In discussion sessions, some participants also identified several challenges when the data are generated under a DOD contract. DOD contracts have many data requirements in them, and DOD needs to be aware that these requirements can sometimes be perceived as cost prohibitive. One participant pointed out that material suppliers, original equipment manufacturers, and the government have a joint responsibility to share data. In some cases, a participant noted, suppliers provide the material but no corresponding metadata. Agreements with suppliers can take a year or two to develop, which can slow the rate of innovation. Julie Christodoulou, of the Office of Naval Research (ONR), stated that the Lightweight and Modern Metals Manufacturing Innovation Institute (LM3II) is currently sorting through issues related to levels of engagement and intellectual property. She believes that each project will likely have its own unique intellectual property arrangements. Other participants indicated that the Air Force Office of Scientific Research (AFOSR), ONR, the Defense Advanced Research Projects Agency (DARPA), and other defense agencies are exploring ways to share with the broader community data generated under a DOD contract.
- Data heterogeneity. Several participants pointed out that data are produced by many different people and organizations. They noted that when data are produced via heterogeneous distributed systems, there is no easy or centralized access.
Several possible remedies for the unavailability of data were explored at the workshop:
- Data-mining utilities. A participant noted the possibility of using data-mining utilities—something akin to a “materials Google”—to search existing data. This could improve access and increase ease of use.

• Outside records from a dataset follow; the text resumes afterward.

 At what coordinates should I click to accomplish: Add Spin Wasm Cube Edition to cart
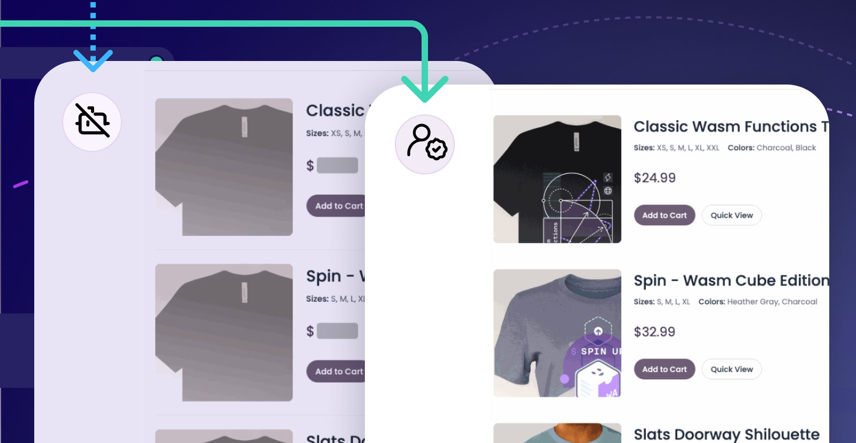coord(664,369)
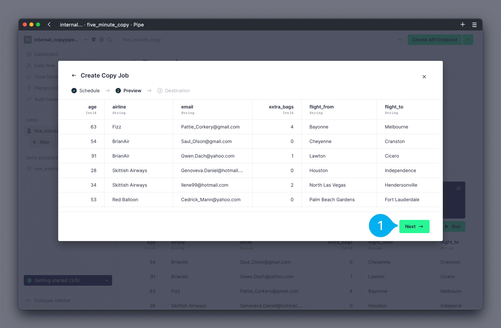Select the Preview step
501x328 pixels.
128,91
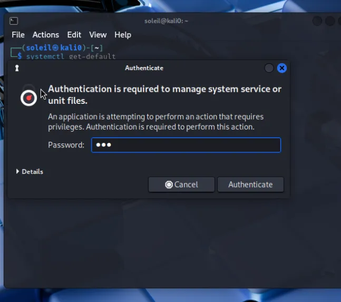Click the red authentication badge icon

28,98
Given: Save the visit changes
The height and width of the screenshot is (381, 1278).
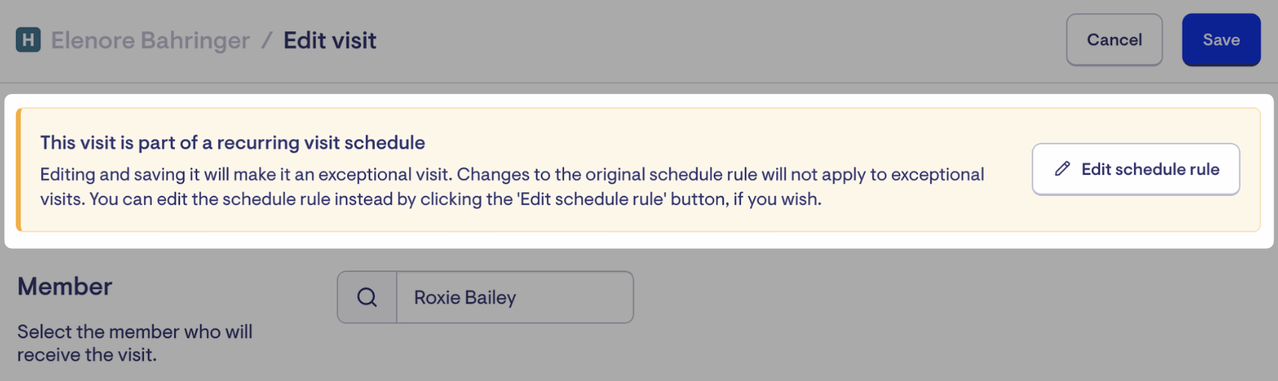Looking at the screenshot, I should coord(1220,40).
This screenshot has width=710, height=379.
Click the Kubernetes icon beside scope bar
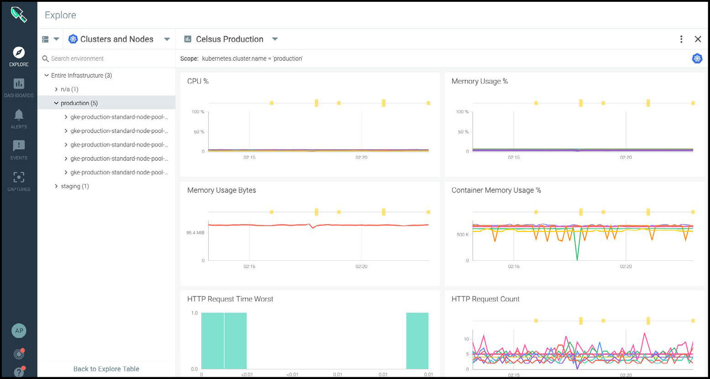click(697, 58)
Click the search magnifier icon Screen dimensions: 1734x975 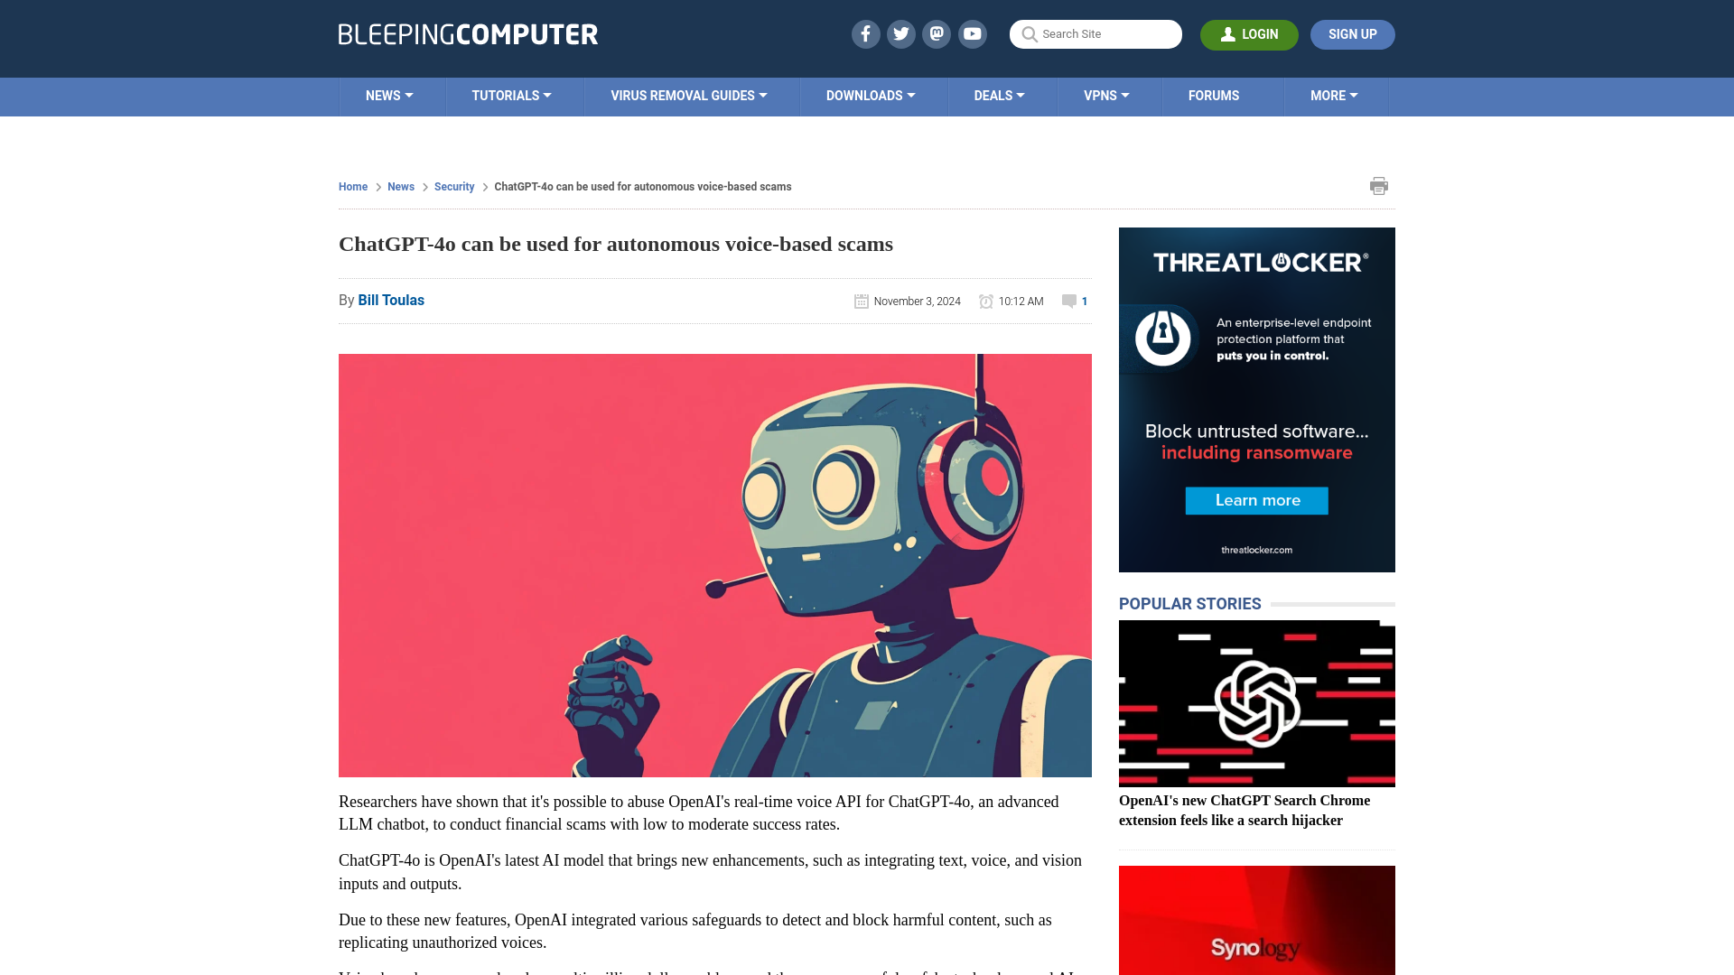[x=1029, y=34]
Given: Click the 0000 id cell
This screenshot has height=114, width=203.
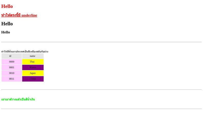Looking at the screenshot, I should coord(12,62).
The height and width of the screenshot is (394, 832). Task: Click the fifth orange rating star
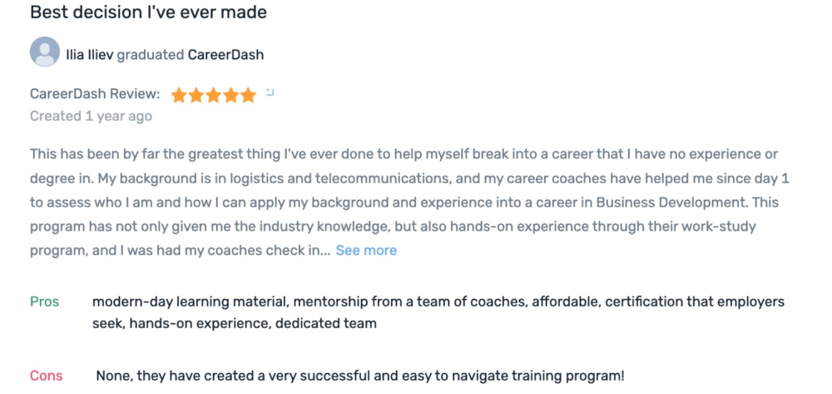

- Storing materials instead of data. On several occasions, participants discussed the option of storing samples of a material directly instead of storing data related to an experiment. During a discussion session, Denise Swink, a private consultant, asked if reestablishing critical material repositories in DOD should be considered. She said there is a reluctance to do so but noted the large financial difference between stockpiling and archiving—a few of the workshop participants are probably more interested in archiving. One participant mentioned the Air Force’s digital twin program, in which the digital representation of a material keeps informa-
tion about the material properties. Perhaps it would be valuable to also save an actual sample to examine along with the digital twin. However, some workshop participants pointed out that critical questions would need to be addressed, such as how much material to retain, access criteria, and other policy issues. Others suggested that any sort of repository could be prohibitively expensive. To be a viable option, it might be necessary, they suggested, to set priorities for which materials to retain.

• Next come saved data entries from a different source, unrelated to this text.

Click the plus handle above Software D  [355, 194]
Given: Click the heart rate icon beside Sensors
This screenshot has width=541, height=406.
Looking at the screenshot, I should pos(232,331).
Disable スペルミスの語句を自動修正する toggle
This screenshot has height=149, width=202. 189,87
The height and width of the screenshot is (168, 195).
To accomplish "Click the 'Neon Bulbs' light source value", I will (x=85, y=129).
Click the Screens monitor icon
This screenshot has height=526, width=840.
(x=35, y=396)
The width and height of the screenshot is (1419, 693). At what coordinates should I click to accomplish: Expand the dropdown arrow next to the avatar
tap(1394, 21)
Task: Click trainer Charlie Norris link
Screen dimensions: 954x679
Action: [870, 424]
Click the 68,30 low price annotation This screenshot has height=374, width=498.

- Government mandate to store data. Several participants suggested that a data storage mandate might be useful, proposing that any government-funded data be put into a standard format and stored in some long-term external repository. A participant reported that this step is under consideration by the National Science Foundation (NSF) and the Department of Energy (DOE). A DOD participant said that DOD had explored the idea of such a mandate but found it to be time-consuming and expensive and, in the end, not cost-effective. He said that a mandate would have to be for more than a data format; it would need to answer questions such as who owns and maintains the data and where the information should reside. Someone else noted that NSF has begun developing a data repository that is not, however, very user friendly.
- Development of private data repositories and formats. Workshop participants also discussed data repositories and how to ensure that data remain accessible in the future. Several persons spoke of the need to define structured databases. Dan Crichton, of NASA’s Jet Propulsion Laboratory (JPL), said that data archives typically require at least a 50-year expected time window for operability. For data to remain usable for that long, he pointed out, they would need to be captured in a stable format, even if that format is not contemporary, and should be software independent, relying upon static conceptual models. He noted in particular the importance of separating the data from the technology used to acquire it; otherwise, the data could be rendered obsolete too rapidly, as technology changes so rapidly. Michael Stebbins, of the White House Office of Science and Technology Policy (OSTP), discussed at length the White House open data initiative, which leverages existing and emerging information channels (such as journal publications) to create data repositories of the future. Another participant suggested that DOD assess the cost of storage vs. reproduction of the data to determine if some sort of data repository (whether mandated or voluntary) makes sense. Yet another participant pointed out that it is fairly common for universities to have permanent storage facilities available, using the Deep Blue program at the University of Michigan as an example. However, other participants pointed out that these programs are expensive for the host and do not always include metadata.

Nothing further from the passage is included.